J Neurol Neurosurg Psychiatry 74:971-973 doi:10.1136/jnnp.74.7.971
  • Short report

Apolipoprotein E genotypes and clinical outcome in Guillain-Barré syndrome

  1. J Pritchard1,
  2. R A C Hughes1,
  3. J H Rees2,
  4. H J Willison3,
  5. J A R Nicoll4
  1. 1Department of Clinical Neurosciences, Guy’s, King’s and St Thomas’ School of Medicine, London SE1, UK
  2. 2The National Hospital for Neurology and Neurosurgery, Queen Square, London WC1
  3. 3Division of Clinical Neurosciences, University of Glasgow, Southern General Hospital, Glasgow, UK
  4. 4Division of Clinical Neurosciences, University of Southampton, Southampton General Hospital, Southampton, UK
  1. Correspondence to:
 Dr Jane Pritchard, Department of Clinical Neurosciences, Guy’s, King’s and St Thomas’ School of Medicine, Guy’s Hospital, Hodgkin Building, London SE1 1UL, UK;
  • Received 11 December 2002
  • Accepted 10 February 2003
  • Revised 7 February 2003


Background: Polymorphism of the gene encoding the cholesterol transport protein apolipoprotein E (APOE, gene; apoE, protein), known to be involved in axonal regeneration and remyelination, influences outcome after a variety of central nervous system disorders. Apolipoprotein E gene polymorphisms could affect recovery from Guillain-Barré syndrome.

Objective: To correlate APOE genotypes with residual disability and degree of improvement in Guillain-Barré syndrome, assessed one year after presentation

Methods: 91 patients with the syndrome were recruited from southeast England and their APOE genotypes were determined.

Results: There were no clear differences in APOE genotype or allele frequencies when comparing the 91 patients with controls, nor when comparing 81 patients with good outcome and 10 with poor outcome.

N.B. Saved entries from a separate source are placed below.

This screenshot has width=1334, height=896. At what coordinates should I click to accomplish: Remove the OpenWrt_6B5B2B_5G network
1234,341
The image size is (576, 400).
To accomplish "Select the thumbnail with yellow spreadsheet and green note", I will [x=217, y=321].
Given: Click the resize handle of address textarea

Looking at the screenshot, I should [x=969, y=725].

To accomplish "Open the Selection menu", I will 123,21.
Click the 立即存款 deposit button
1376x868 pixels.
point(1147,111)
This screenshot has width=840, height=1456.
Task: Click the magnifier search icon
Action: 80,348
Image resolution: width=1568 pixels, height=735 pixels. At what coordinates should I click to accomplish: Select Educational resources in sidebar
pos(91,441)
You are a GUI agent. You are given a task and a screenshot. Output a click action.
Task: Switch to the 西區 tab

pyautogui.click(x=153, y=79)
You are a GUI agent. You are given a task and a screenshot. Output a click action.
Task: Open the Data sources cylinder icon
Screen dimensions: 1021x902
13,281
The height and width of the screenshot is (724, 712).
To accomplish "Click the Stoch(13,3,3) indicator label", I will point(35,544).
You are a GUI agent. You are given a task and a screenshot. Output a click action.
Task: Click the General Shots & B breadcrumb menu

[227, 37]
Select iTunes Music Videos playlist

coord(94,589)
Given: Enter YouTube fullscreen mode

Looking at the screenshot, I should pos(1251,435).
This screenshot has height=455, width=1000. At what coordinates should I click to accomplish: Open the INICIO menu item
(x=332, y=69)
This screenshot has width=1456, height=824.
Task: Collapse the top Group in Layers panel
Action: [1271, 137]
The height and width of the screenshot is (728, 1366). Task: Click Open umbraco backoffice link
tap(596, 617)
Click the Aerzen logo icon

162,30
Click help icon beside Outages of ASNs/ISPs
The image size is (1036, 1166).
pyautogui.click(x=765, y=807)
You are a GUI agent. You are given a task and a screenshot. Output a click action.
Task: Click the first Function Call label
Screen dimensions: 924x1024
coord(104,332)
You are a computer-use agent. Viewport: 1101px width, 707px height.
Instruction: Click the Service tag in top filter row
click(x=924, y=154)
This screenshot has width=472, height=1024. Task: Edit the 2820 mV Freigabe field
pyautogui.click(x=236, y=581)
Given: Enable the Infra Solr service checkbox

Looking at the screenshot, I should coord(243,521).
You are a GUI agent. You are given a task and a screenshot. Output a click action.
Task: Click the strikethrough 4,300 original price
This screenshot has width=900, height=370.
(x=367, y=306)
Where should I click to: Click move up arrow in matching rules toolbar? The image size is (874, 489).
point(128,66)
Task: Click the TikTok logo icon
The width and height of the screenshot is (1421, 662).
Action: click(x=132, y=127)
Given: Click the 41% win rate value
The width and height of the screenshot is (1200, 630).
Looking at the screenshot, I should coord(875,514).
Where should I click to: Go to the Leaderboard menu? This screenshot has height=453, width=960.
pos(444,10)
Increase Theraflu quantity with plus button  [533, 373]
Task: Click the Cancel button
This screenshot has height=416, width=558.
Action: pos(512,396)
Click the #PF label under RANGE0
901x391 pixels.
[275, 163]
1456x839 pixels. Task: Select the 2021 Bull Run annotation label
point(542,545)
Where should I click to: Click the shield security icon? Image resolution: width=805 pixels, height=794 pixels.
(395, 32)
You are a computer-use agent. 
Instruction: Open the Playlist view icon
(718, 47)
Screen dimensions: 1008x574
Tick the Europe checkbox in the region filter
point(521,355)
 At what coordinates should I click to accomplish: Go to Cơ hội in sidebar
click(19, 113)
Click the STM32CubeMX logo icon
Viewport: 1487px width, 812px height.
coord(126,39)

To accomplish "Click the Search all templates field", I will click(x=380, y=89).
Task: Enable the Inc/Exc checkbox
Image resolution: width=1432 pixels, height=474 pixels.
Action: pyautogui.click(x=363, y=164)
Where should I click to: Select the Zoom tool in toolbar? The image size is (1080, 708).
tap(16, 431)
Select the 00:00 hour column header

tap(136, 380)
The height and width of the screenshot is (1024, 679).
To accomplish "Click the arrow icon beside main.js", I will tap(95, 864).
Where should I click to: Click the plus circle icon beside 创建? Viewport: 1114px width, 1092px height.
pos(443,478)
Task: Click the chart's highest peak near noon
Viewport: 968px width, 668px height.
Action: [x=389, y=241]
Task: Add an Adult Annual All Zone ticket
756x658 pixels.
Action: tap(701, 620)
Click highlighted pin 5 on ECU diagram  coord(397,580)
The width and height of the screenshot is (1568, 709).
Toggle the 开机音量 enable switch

Conclusions: APOE genotype did not influence susceptibility to Guillain-Barré syndrome or recovery from it. This may be because our sample size of 91 was not sufficiently large to detect small differences in recovery associated with different APOE genotypes, or because cholesterol transportation is not a crucial rate limiting step in peripheral nerve regeneration.